TEXT EXTRACT
════════
Court: Nicholas Sandmann lawsuits against NY Times, ABC, CBS, and Rolling Stone can go forward

Nicholas Sandmann filed suit against numerous media entities after the false and misleading portrayals of him and his interaction with a Native American activist who banged a drum inches from Sandmann’s face.

Sandmann settled with CNN and WaPo for undisclosed amounts, his suit against NBC survived a motion to dismiss, and there is a pending motion to dismiss in his suit against Gannett.

In an important series of rulings, the federal judge handling the cases just entered orders denying motions to dismiss his cases against the NY Times, ABC, CBS, and Rolling Stone. So those cases will move forward.
════════
SHORT TASK 1
In the text about Nicholas Sandmann's lawsuits, which two media entities did he settle with?
The text and the entries that follow it have nothing to do with each other.
════════
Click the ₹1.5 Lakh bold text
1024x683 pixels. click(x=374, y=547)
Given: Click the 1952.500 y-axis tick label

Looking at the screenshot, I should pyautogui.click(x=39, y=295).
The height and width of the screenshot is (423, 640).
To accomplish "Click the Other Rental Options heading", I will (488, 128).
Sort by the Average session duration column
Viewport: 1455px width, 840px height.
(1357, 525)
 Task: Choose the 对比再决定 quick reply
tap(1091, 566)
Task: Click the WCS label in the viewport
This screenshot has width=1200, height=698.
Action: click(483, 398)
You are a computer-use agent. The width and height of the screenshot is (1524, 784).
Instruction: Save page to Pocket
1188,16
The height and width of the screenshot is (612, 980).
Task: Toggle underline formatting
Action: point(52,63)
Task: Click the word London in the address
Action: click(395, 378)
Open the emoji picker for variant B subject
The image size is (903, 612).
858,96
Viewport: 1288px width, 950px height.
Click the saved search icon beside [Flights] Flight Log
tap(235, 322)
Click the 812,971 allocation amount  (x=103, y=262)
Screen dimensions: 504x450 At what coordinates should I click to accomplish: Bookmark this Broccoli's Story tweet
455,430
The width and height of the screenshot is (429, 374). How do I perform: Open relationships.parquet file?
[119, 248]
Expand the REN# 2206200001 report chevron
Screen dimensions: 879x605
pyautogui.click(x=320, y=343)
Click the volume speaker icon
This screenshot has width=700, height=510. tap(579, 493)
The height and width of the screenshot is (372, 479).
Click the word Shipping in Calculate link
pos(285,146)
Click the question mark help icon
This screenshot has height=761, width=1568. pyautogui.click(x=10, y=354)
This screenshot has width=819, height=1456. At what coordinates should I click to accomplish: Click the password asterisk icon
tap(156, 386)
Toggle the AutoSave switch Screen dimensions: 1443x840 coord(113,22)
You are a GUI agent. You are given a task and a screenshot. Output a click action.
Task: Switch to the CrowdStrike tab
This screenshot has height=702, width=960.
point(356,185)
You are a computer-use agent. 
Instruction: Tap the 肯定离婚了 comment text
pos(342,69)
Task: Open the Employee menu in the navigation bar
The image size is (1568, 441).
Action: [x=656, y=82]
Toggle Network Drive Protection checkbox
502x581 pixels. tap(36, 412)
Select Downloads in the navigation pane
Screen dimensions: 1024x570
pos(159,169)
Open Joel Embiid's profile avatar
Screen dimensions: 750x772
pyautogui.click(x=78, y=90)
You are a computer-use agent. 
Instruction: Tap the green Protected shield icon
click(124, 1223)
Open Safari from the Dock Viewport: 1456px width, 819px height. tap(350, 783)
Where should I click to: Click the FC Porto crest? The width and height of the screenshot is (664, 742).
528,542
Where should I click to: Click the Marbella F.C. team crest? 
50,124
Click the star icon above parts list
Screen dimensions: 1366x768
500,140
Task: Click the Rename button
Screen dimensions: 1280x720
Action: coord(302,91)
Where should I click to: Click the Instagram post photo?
════════
SHORT TASK 2
Pick out every line in the entries above that contains the word "Instruction", treating uppercase and lowercase letters as different.

ANSWER 1
CNN and WaPo.

ANSWER 2
Instruction: Save page to Pocket
Instruction: Tap the 肯定离婚了 comment text
Instruction: Tap the green Protected shield icon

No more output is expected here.